Wednesday, January 2, 2019

Daily Practices in 2019

Happy New Year, dear readers!  May 2019 bring you joy, laughter, friendship, beauty and meaningful work, wherever you are and whatever you do!  And when the bad stuff happens (as it always does), may you find strength, peace and the support you need, in yourself and in those around you.

Many of you are aware I've been keeping a daily tapestry diary for three years now.  It's been a piece that varies in shape, theme and purpose each year, but the constant is that I try to weave a little bit every day that somehow reflects my life and the world around me.  My hope is to continually refine my weaving skills and to weave every day, even if only for ten minutes.  You can see images of past diaries HERE and HERE and HERE.

Cutting off the 2018 Tapestry Diary 
I've been debating with myself whether and how to continue the practice in 2019, and many of you were kind enough to weigh in on my public musings on social media last month (see Dec. 10 posts @mollyelkind on Instagram and on Facebook as Molly Elkind and Molly Elkind Handwovens).  Since the beginning of this new year is very busy for me,  I chose a structure for the 2019 diary that I hope will refine my technical skills while not requiring a lot of creative thought each day.  I will be working my way through Mette Lise Rossing's book The Thread's Course in Tapestry.  This fantastic book is a wonderful primer of tapestry technique AND includes a tantalizing section on tapestry techniques as expressed in various cultures.  I'm excited that I will learn many techniques new to me (and practicing familiar ones as well), such as various kinds of joins, soumaks, twining, and finishes.  A huge thank-you to Mavis Adam (@mdadam on Instagram) for inspiring me with her own spectacular diary based on The Thread's Course.  I love Mavis's choice of colors and how beautifully she wove the title of the book.

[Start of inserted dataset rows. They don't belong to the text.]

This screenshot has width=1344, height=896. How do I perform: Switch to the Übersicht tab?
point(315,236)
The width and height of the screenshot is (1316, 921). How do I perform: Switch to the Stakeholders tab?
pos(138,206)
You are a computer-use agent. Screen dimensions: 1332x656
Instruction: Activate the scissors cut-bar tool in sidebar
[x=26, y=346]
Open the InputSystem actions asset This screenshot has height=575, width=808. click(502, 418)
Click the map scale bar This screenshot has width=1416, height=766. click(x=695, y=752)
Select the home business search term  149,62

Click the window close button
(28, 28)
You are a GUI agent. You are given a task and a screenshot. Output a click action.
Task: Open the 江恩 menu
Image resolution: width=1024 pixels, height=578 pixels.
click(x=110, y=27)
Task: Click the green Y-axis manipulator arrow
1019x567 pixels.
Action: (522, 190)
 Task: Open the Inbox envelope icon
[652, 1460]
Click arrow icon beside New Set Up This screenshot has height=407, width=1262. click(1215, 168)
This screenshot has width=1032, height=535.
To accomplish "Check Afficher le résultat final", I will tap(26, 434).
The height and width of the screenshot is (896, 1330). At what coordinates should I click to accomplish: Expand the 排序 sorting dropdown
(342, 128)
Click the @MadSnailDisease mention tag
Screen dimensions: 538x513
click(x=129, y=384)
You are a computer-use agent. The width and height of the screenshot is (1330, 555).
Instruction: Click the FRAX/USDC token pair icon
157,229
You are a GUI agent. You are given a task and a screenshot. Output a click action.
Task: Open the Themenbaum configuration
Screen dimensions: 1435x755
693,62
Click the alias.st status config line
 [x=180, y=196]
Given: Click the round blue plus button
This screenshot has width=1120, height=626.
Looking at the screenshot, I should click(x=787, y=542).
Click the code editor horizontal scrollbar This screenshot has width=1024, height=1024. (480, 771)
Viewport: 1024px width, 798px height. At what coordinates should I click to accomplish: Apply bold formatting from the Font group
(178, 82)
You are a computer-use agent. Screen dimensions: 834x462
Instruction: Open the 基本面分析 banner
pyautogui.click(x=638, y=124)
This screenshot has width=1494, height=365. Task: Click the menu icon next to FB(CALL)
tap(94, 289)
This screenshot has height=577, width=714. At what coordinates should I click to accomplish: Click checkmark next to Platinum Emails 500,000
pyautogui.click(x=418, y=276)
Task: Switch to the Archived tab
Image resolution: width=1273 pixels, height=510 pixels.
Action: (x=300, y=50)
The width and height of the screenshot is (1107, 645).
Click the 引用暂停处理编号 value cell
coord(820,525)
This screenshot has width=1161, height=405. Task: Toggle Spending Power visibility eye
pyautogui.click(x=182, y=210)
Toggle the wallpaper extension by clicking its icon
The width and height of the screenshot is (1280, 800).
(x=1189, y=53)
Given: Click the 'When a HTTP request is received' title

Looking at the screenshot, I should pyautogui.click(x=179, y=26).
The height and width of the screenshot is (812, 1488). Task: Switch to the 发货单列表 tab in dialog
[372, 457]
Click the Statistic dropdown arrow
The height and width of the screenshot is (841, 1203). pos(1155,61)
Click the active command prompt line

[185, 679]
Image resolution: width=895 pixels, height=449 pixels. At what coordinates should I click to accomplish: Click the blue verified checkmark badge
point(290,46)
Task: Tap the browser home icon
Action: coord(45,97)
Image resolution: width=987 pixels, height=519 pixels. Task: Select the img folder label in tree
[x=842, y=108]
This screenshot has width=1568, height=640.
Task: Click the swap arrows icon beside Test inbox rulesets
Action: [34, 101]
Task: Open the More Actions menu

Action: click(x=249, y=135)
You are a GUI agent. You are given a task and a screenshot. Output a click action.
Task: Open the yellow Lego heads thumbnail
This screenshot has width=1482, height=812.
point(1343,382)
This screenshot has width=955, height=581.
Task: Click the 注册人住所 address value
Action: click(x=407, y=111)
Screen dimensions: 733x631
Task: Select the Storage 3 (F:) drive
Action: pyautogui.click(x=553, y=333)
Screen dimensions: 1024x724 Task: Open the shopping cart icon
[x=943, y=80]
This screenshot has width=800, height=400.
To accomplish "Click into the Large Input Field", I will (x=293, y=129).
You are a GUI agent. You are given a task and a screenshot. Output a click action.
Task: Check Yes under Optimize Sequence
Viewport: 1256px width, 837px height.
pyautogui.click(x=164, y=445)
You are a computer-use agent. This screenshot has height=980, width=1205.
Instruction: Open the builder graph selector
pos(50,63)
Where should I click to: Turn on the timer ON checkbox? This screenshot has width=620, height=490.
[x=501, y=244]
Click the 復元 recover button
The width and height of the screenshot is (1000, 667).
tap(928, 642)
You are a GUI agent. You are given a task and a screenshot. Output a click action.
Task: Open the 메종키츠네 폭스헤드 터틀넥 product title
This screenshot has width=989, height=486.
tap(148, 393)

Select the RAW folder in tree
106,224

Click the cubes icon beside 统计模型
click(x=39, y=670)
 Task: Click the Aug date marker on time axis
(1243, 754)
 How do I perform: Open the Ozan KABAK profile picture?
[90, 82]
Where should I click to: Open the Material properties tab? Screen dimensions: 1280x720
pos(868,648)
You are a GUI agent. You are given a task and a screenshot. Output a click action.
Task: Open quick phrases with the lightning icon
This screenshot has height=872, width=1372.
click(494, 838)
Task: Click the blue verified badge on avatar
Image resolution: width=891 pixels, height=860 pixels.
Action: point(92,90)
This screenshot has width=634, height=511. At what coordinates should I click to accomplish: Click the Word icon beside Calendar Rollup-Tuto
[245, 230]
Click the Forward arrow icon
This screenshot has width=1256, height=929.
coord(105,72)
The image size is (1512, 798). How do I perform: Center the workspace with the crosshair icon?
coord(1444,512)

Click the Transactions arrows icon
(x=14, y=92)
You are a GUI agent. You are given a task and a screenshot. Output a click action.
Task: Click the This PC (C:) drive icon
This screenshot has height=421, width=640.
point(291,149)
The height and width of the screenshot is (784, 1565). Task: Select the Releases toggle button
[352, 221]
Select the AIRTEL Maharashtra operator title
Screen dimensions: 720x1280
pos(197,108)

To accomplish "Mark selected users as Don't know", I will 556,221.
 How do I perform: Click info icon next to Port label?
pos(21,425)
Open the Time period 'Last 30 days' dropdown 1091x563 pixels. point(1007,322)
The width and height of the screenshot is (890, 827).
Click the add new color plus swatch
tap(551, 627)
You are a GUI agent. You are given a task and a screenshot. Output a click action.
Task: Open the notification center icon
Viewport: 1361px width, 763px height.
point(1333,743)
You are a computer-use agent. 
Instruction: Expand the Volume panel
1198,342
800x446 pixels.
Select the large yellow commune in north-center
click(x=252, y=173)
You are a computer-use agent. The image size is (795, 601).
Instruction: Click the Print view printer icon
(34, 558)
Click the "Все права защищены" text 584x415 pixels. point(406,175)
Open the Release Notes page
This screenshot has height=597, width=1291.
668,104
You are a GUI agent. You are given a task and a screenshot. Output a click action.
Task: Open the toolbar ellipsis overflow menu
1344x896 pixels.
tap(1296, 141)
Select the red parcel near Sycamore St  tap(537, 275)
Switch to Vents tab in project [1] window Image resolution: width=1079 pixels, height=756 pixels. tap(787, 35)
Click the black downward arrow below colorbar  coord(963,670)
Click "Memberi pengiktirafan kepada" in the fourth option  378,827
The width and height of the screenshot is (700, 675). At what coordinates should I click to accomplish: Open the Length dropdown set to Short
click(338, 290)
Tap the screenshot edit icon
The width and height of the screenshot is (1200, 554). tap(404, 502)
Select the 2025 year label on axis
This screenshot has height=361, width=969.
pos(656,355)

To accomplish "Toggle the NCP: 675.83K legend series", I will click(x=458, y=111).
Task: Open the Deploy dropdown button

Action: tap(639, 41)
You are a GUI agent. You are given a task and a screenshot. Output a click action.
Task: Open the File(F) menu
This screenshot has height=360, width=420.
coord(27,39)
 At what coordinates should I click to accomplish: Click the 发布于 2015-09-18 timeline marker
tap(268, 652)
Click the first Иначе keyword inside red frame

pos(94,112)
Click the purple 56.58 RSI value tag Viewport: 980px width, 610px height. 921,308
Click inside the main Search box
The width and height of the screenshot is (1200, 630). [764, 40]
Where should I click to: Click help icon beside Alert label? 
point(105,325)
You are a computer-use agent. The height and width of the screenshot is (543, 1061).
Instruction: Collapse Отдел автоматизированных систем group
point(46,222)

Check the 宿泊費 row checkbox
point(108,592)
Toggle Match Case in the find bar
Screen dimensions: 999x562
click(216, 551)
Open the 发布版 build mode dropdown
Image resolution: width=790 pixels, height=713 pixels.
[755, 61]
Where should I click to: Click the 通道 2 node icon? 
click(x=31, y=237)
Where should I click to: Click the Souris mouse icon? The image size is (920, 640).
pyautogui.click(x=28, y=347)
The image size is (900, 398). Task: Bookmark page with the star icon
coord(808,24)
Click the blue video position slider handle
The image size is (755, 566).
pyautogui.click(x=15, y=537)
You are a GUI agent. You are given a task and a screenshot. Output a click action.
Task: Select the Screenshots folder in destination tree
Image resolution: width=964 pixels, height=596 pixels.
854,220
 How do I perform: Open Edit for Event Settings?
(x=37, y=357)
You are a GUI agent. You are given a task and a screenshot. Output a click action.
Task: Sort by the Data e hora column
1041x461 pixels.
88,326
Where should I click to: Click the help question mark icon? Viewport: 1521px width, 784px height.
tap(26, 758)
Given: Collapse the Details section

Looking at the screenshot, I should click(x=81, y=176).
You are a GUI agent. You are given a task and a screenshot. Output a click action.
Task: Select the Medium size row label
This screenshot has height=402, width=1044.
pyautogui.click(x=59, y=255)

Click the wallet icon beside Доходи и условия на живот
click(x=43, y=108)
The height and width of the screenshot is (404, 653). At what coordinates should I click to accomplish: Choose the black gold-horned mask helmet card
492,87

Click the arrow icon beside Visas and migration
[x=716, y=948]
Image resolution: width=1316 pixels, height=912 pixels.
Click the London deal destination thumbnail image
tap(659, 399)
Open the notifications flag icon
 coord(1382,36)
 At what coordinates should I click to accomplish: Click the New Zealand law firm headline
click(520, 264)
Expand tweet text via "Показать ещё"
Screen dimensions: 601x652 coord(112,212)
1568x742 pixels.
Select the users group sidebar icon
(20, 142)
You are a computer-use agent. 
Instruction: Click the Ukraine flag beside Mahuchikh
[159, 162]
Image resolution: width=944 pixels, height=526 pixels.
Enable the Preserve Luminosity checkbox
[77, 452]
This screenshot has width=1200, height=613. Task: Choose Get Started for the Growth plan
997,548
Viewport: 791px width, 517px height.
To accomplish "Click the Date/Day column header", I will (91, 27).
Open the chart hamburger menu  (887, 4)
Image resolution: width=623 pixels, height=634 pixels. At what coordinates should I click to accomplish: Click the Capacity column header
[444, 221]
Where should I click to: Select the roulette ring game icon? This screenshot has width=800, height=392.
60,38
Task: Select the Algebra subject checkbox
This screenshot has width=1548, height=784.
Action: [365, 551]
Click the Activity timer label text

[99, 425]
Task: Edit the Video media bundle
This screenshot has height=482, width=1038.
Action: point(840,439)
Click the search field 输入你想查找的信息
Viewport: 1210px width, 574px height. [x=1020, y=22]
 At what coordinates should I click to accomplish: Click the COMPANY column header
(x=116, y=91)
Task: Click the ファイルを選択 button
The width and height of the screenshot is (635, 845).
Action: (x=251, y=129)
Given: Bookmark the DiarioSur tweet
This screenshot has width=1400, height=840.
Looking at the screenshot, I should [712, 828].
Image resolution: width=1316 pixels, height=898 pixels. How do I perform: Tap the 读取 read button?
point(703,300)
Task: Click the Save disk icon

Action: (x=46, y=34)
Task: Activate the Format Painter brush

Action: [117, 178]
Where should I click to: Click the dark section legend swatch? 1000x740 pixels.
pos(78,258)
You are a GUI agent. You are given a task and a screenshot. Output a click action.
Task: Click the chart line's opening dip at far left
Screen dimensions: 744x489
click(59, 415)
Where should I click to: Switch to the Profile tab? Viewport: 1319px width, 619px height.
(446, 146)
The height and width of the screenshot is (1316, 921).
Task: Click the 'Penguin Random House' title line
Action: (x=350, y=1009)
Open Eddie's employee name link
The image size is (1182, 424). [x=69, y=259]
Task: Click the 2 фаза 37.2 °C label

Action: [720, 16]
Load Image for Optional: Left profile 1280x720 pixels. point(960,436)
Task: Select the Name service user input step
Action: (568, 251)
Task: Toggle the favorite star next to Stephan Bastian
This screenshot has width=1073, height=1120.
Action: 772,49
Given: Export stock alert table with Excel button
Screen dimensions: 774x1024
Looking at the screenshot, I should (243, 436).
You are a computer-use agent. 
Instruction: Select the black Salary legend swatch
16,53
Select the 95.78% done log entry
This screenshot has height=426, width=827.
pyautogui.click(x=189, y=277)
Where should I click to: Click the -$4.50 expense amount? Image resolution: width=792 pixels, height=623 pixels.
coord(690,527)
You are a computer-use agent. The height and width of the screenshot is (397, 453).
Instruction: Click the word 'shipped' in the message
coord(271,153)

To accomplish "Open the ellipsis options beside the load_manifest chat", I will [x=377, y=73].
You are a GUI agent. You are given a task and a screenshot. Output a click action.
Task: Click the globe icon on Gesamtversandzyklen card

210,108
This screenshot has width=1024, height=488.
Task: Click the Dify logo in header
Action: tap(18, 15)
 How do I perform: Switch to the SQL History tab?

Mavis Adam, 2016 tapestry diary based on The Thread's Course in Tapestry
(c) Mavis Adam, used with permission
Here's two days' worth of my new tapestry diary.  The white band is the first technique in the book, simple plain weave, an appropriate foundation for all the techniques to follow.  The blue and white section illustrates the second technique, a diagonal line made when you turn on 2 low warps and 1 high warp.  I filled in the angle with solid blue so I could start tomorrow's shape with a straight edge.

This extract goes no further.